Karyotype in acute myeloblastic leukemia: prognostic significance in a prospective study assessing bone marrow transplantation in first remission
Ferrant, A × Doyen, C Delannoy, A Straetmans, N Martiat, P Mineur, P Bosly, A Van den Berghe, Herman Michaux, J L #
Scientific & Medical Division, Macmillan Press
Bone Marrow Transplantation vol:15 issue:5 pages:685-90
To evaluate the prognostic value of the karyotype in acute myeloblastic leukemia when patients are allocated to have either autologous bone marrow transplantation (BMT) or allogeneic BMT at the time of first remission (CR1), we have prospectively followed 134 consecutive patients from diagnosis.
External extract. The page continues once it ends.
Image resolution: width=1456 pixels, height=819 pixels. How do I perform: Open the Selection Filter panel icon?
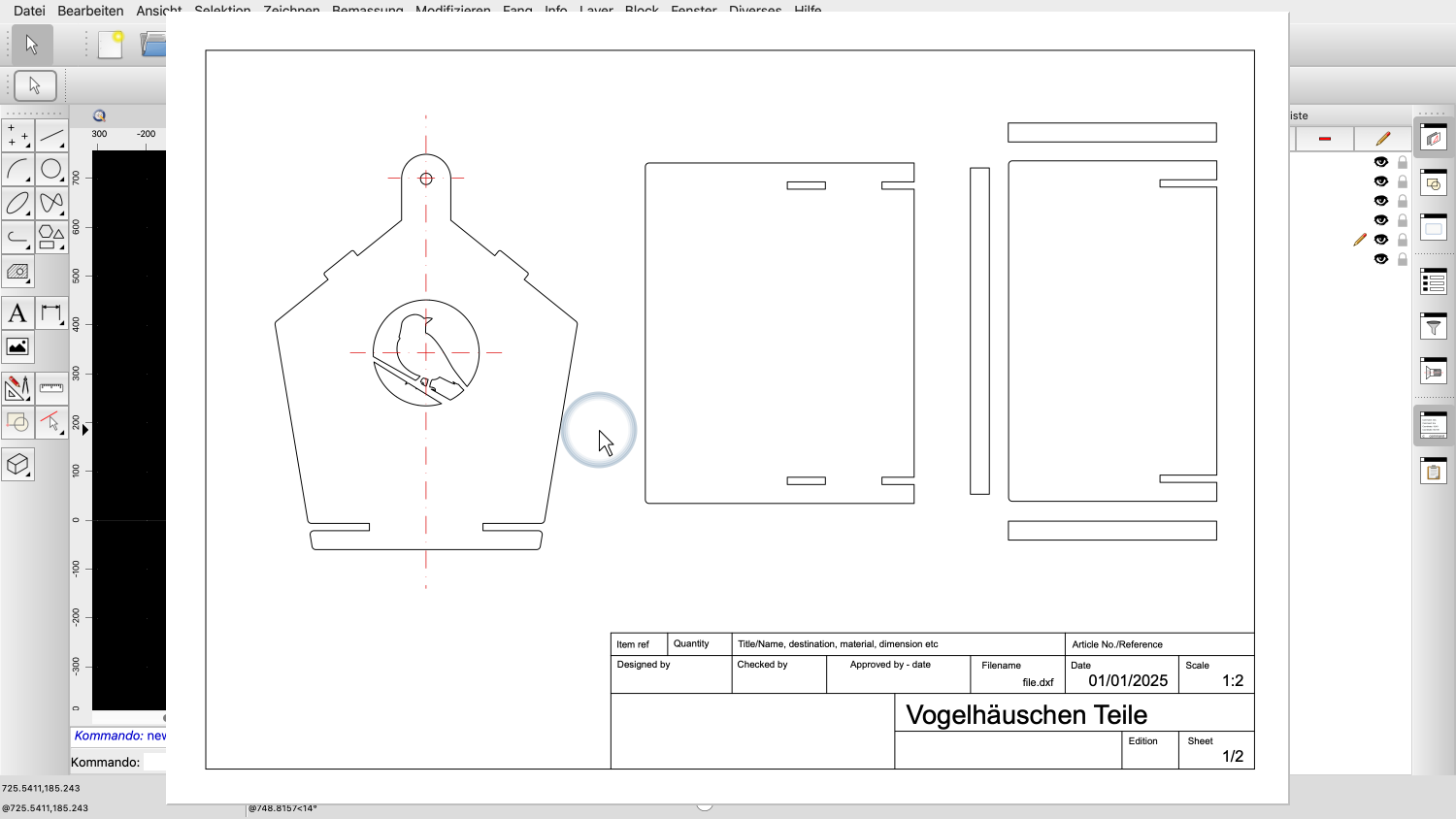click(1434, 322)
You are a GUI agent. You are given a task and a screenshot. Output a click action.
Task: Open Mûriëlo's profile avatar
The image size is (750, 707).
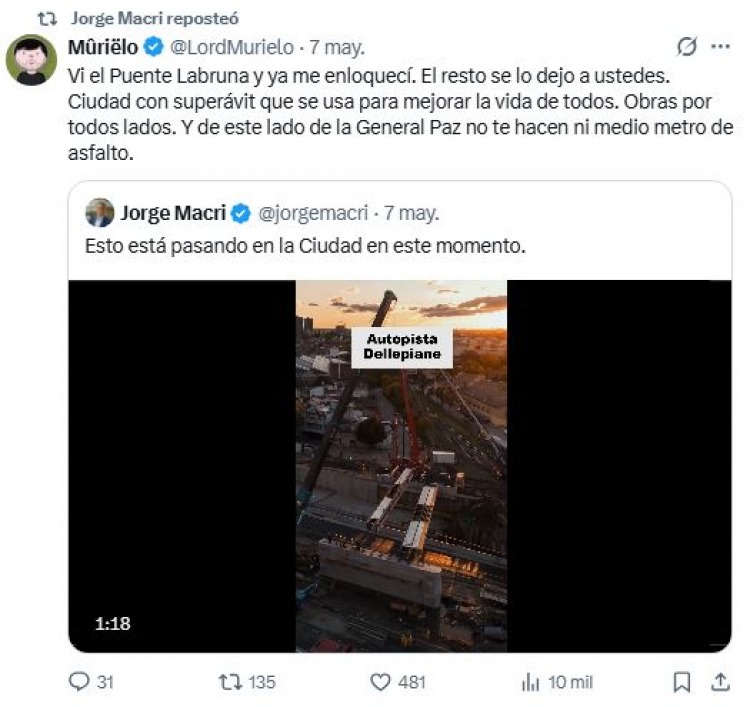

CR was achieved in 118 patients. Allogeneic BMT and autologous BMT were performed in 25 and 43 CR1 patients, respectively. Applying the karyotype classification of Keating et al for remission duration (favorable: t(15;17), inv(16); intermediate: normal, X -Y, t(8;21); unfavorable: other abnormalities), 10 patients had a favorable, 49 an intermediate, and 44 an unfavorable karyotype. The 5-year leukemia-free survival (LFS) probabilities for patients with a good, intermediate and unfavorable karyotype were 65%, 32% and 11%, respectively (log rank test P = 0.0019). The probabilities of relapse were 35% in patients with a favorable karyotype, 52% with an intermediate karyotype and 87% with an unfavorable karyotype (P = 0.0004). In the patients who had autologous BMT in CR1, the LFSs were 100%, 33% and 10% with favorable, intermediate and unfavorable karyotype, respectively (P = 0.04). The karyotype was of no prognostic value in patients receiving allogeneic BMT who had BMT in CR1. This study shows that the karyotype retains its prognostic value when the intentions is to treat patients with acute myeloblastic leukemia in CR1 with BMT. Autologous BMT was not able to improve the poor prognosis associated with an unfavorable karyotype.